5:45PM: The Padres have officially announced the moves, putting Snell on the 10-day IL (retroactive to April 11) with a left adductor strain.
12:33PM: The Padres are facing some early-season uncertainty in the starting rotation. left hander Blake Snell was scratched from what was supposed to be his first start on Sunday after experiencing adductor tightness. Snell hasn’t been placed on the injured list, but he’s expected he’ll need some time on the shelf to recover.
With Snell’s spot in the rotation up again tomorrow night against the Braves, it looks as if mackenzie gore will get his first big league look. AJ Cassavell of MLB.com tweeted Tuesday that Gore had joined the team’s taxi squad, and Kevin Acee of the San Diego Union-Tribune wrote last night the organization expects to soon place Snell on the IL and start Gore in his place.
Gore’s prospect stock has fluctuated considerably in recent seasons. The third overall pick in 2017, he carved up low minors hitters over his first two professional campaigns. In the process, Gore emerged as a potentially elite young talent. Heading into the 2020 season, each of Baseball America, FanGraphs and The Athletic slotted Gore as the sport’s top pitching prospect. All three outlets ranked him among the top six minor league talents overall.
Having reached Double-A late in 2019, Gore looked as if he could make his MLB debut at some point that season. The pandemic wound up necessitating a shorter schedule and a lack of minor league play, however, and Gore spent the year at the alternate training site. Reports emerged that he’d gotten out of whack mechanically, with Baseball America writing over the 2020-21 offseason there were concerns about both his control and a velocity dip.
Those red flags persisted last year, as Gore walked an alarming 12.5% of opponents against a dramatically reduced 18.8% strikeout rate in six Triple-A starts. The Padres reassigned him to their Arizona complex for some lower-pressure work to get back on track, and he returned to an affiliate late in the season with a pair of Double-A starts. He walked another eight batters in nine innings but also punched out 16.
There’s no question Gore’s inconsistent past couple seasons have dealt some kind of hit to his prospect stock. He’s no longer a consensus top ten minor leaguer, nor has he reached the majors as quickly as it had once seemed he would. Yet Gore only turned 23 years old in February and is only two years removed from being perhaps the best pitcher in the minors. He’s certainly still a legitimate prospect, one whom Keith Law of the Athletic slotted #59 overall this offseason.
Law wrote that each of Gore’s fastball, changeup and slider are still plus pitches and that he’s athletic enough to yet emerge as a top-of-the-rotation arm if he finds more mechanical consistency. BA slotted the southpaw fourth in the San Diego system this winter, praising his high-octane repertoire and noting that his “misses off the plate were much smaller” late last year than they’d been early in that season. Gore has only made one appearance so far this year, but he didn’t issue a single free pass in five scoreless innings with Triple-A El Paso last week, fanning seven of the 16 batters he faced.

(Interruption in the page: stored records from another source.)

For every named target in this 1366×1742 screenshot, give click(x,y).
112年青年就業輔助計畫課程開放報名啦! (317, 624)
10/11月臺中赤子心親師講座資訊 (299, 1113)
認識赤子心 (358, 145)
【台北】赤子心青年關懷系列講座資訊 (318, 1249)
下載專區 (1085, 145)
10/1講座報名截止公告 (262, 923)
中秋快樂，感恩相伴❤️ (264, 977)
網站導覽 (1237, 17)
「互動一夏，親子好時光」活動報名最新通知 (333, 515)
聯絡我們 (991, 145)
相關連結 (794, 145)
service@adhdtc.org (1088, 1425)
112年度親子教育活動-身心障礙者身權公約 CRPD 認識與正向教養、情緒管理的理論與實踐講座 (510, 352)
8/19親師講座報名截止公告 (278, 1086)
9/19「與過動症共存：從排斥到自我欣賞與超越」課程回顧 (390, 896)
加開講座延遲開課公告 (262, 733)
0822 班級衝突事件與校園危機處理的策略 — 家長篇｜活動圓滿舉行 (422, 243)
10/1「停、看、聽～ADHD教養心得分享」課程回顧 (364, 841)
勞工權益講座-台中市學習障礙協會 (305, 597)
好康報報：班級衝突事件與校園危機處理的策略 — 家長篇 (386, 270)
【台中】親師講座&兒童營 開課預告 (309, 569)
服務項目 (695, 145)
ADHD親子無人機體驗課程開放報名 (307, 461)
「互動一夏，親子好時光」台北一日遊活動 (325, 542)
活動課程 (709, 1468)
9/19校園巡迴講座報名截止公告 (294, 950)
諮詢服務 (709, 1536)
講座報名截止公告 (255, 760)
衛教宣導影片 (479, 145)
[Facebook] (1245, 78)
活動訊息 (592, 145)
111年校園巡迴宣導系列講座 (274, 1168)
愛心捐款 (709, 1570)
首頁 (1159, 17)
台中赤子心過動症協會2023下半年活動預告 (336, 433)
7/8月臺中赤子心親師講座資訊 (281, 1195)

Gore is already on the 40-man roster, so a Snell IL placement would be sufficient to accommodate his call-up. How long he’d remain in the rotation is to be seen, but Acee writes that both Snell and right-hander Mike Clevinger are expected to require two minor league rehab starts before returning to the majors. The team announced last night that Clevinger, who missed all of last season recovering from Tommy John surgery and opened this year on the IL due to some soreness in his right knee, will make his first rehab start today with High-A Lake Elsinore.